- Work required
Using the listing below, print the line containing "Screen dimensions: 637x304", the line containing "Task: Open the Understand Your Calling link", and each line between them, exactly and nothing else. Pictures stay out of the print.

- Data for this exercise
- - -
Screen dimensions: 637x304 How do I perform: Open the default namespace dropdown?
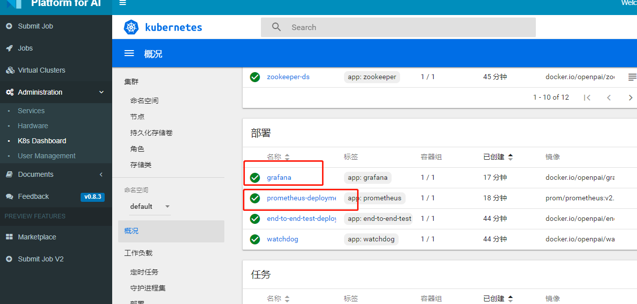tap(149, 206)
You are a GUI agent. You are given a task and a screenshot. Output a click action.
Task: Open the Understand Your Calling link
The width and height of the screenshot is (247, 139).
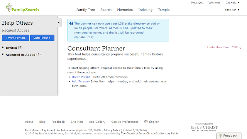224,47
- - -
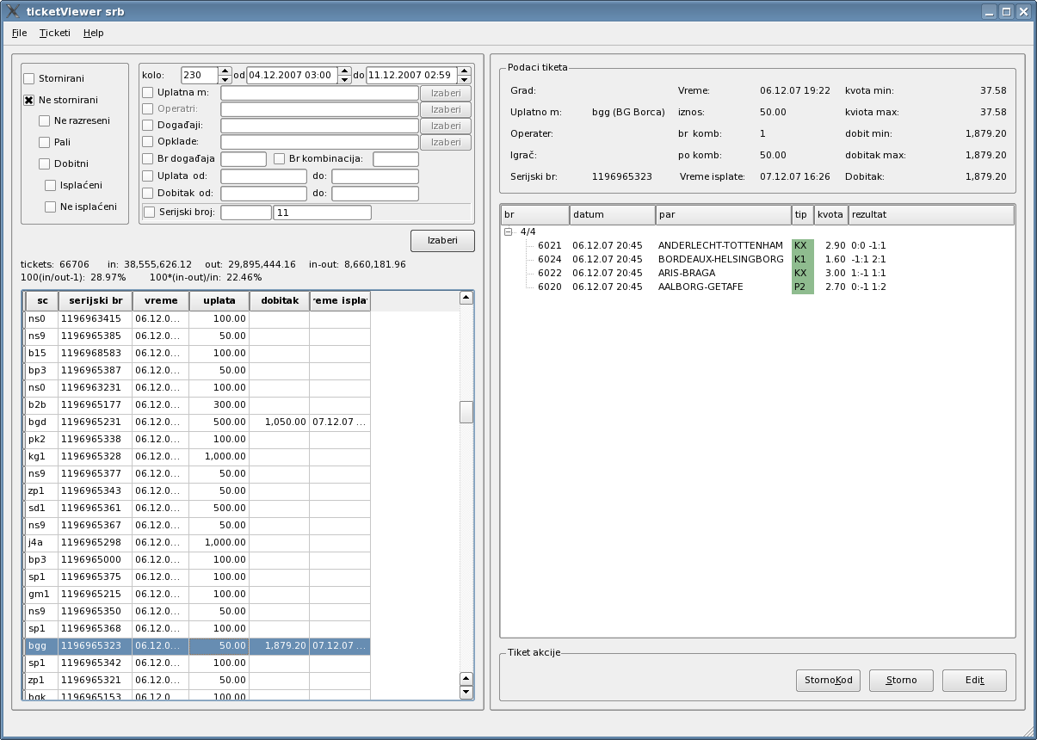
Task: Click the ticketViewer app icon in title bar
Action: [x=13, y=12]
- - -
- Response box
Screen dimensions: 637x304 How do I perform: Open the default namespace dropdown?
tap(149, 206)
You are a GUI agent. You are given a task and a screenshot. Output a click action.
Task: Open the Understand Your Calling link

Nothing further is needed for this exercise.